Suddenly, she knows she can't stay anymore.
She runs.
And only makes it two blocks before crashing outside of Sweet on America because, God, she's so tired and angry and alone and left behind. Annabeth knows she can't run away. Not really. For one, she'd never catch up to mother, and two, it would break her father's heart.
And Annabeth resignedly decides it's been trampled enough for today. She curls up underneath the neon American flag and waits for her dad to find her because it's good for him to be a little bit terrified for a change. And she'll never admit it, but a small part of her wants to see him panicked and desperate, thinking the two most important girls in life (or who should've been) each left him within less than ten hours from each other.
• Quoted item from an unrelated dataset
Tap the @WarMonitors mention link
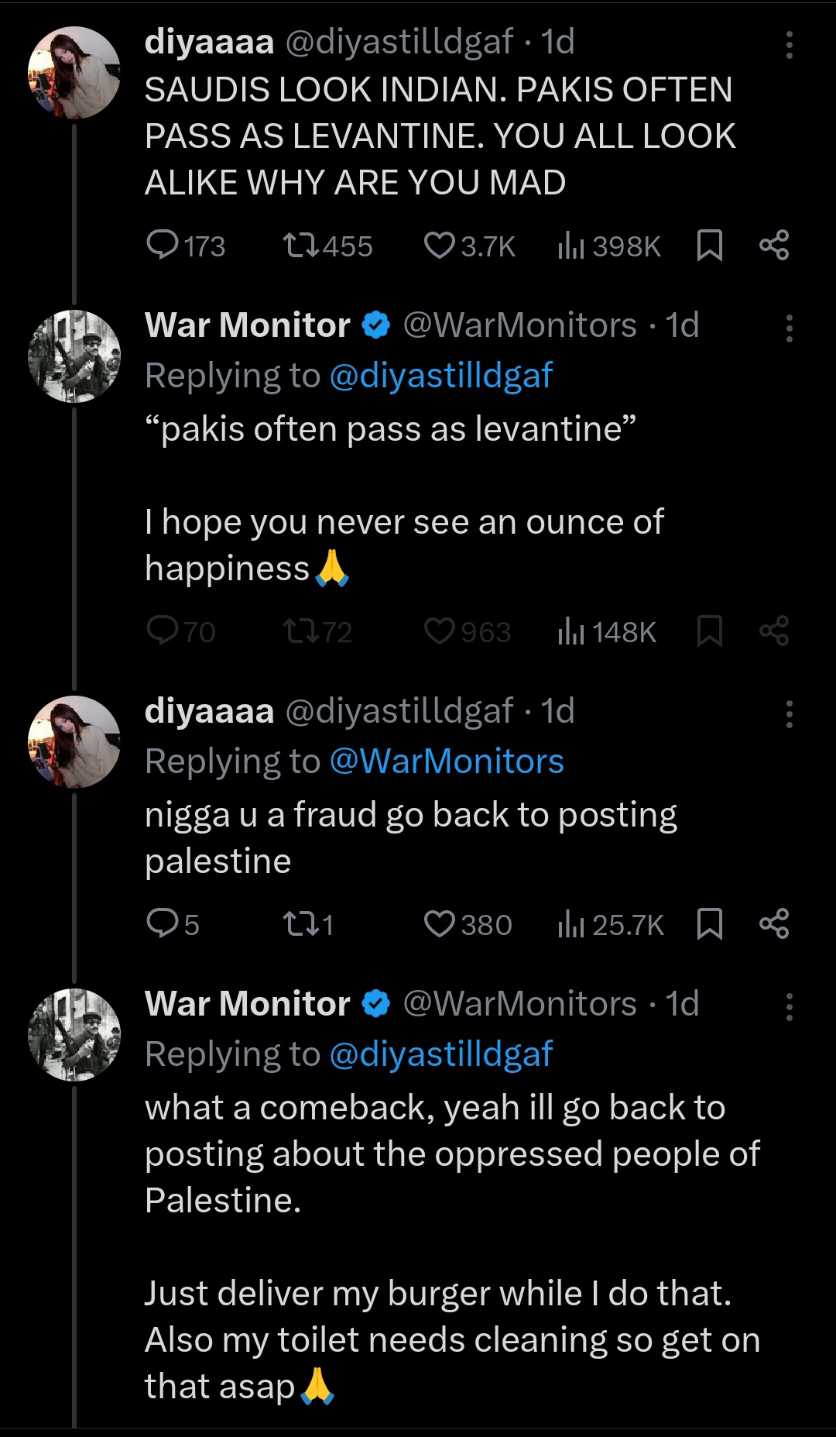The image size is (836, 1437). tap(447, 761)
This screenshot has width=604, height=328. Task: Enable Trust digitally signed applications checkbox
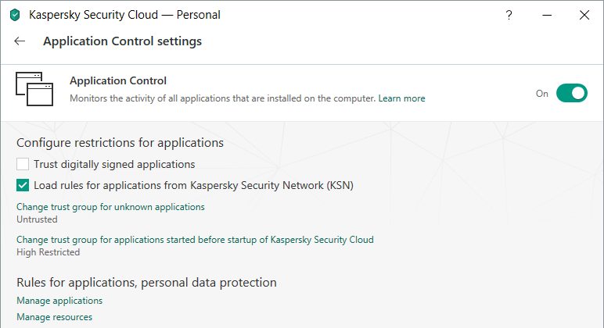(x=23, y=164)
When a boy, around thirteen or fourteen, finally notices her, Annabeth doesn't look away or dry her eyes. She stares right at him, and he stares right back at her. She knows who he is, and she's pretty sure it goes both ways.
She's neighbors with him. She's passed by his house while he was playing basketball on his driveway a couple times. They've never talked. But she's heard yelling. Even with all the windows and doors shut, she could hear him and his dad fighting.
She thinks his name's Luke.
He frowns up at the sky for a minute, like it holds all the answers before walking into Sweet on America, and she bows her head, not quite sure if she's happy he ignored her or not yet.
When the door swings open, she knows it's him, but doesn't look until there's a Twix bar dropped into her lap.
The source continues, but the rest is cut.